Saved data entries
======
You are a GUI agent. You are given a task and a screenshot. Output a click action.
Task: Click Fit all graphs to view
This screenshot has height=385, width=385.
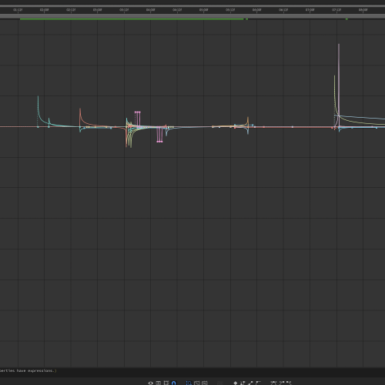pos(205,383)
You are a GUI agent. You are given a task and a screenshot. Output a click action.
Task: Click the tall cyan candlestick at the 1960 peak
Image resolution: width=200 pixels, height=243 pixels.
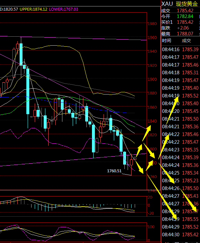21,54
======
Your reply must match the data above line for line, except that it holds no pictures.

EXPECTED ANSWER -
You are a GUI agent. You are given a task and a screenshot. Output a click action.
Task: Click Fit all graphs to view
This screenshot has height=385, width=385.
pos(205,383)
You are a GUI agent. You are given a task and a screenshot. Output a click action.
Task: Click the tall cyan candlestick at the 1960 peak
Image resolution: width=200 pixels, height=243 pixels.
21,54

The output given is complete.